C# thread safety with get/set

mmr picture mmr · Feb 3, 2009 · Viewed 84.5k times · Source

This is a detail question for C#.

Suppose I've got a class with an object, and that object is protected by a lock:

Object mLock = new Object();
MyObject property;
public MyObject MyProperty {
    get {
         return property;
    }
    set { 
         property = value; 
    }
}

I want a polling thread to be able to query that property. I also want the thread to update properties of that object occasionally, and sometimes the user can update that property, and the user wants to be able to see that property.

Will the following code properly lock the data?

Object mLock = new Object();
MyObject property;
public MyObject MyProperty {
    get {
         lock (mLock){
             return property;
         }
    }
    set { 
         lock (mLock){
              property = value; 
         }
    }
}

By 'properly', what I mean is, if I want to call

MyProperty.Field1 = 2;

or whatever, will the field be locked while I do the update? Is the setting that's done by the equals operator inside the scope of the 'get' function, or will the 'get' function (and hence the lock) finish first, and then the setting, and then 'set' gets called, thus bypassing the lock?

Edit: Since this apparently won't do the trick, what will? Do I need to do something like:

Object mLock = new Object();
MyObject property;
public MyObject MyProperty {
    get {
         MyObject tmp = null;
         lock (mLock){
             tmp = property.Clone();
         }
         return tmp;
    }
    set { 
         lock (mLock){
              property = value; 
         }
    }
}

which more or less just makes sure that I only have access to a copy, meaning that if I were to have two threads call a 'get' at the same time, they would each start with the same value of Field1 (right?). Is there a way to do read and write locking on a property that makes sense? Or should I just constrain myself to locking on sections of functions rather than the data itself?

Just so that this example makes sense: MyObject is a device driver that returns status asynchronously. I send it commands via a serial port, and then the device responds to those commands in its own sweet time. Right now, I have a thread that polls it for its status ("Are you still there? Can you accept commands?"), a thread that waits for responses on the serial port ("Just got status string 2, everything's all good"), and then the UI thread which takes in other commands ("User wants you to do this thing.") and posts the responses from the driver ("I've just done the thing, now update the UI with that"). That's why I want to lock on the object itself, rather than the fields of the object; that would be a huge number of locks, a, and b, not every device of this class has the same behavior, just general behavior, so I'd have to code lots of individual dialogs if I individualized the locks.

Answer

LukeH picture LukeH · Feb 3, 2009

No, your code won't lock access to the members of the object returned from MyProperty. It only locks MyProperty itself.
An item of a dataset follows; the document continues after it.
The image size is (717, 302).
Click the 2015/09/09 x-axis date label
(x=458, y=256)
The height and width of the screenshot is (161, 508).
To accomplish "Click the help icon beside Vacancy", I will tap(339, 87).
Your example usage is really two operations rolled into one, roughly equivalent to this:

// object is locked and then immediately released in the MyProperty getter
MyObject o = MyProperty;

// this assignment isn't covered by a lock
o.Field1 = 2;

// the MyProperty setter is never even called in this example

In a nutshell - if two threads access MyProperty simultaneously, the getter will briefly block the second thread until it returns the object to the first thread, but it'll then return the object to the second thread as well. Both threads will then have full, unlocked access to the object.

EDIT in response to further details in the question

I'm still not 100% certain what you're trying to achieve, but if you just want atomic access to the object then couldn't you have the calling code lock against the object itself?

// quick and dirty example
// there's almost certainly a better/cleaner way to do this
lock (MyProperty)
{
    // other threads can't lock the object while you're in here
    MyProperty.Field1 = 2;
    // do more stuff if you like, the object is all yours
}
// now the object is up-for-grabs again

Not ideal, but so long as all access to the object is contained in lock (MyProperty) sections then this approach will be thread-safe.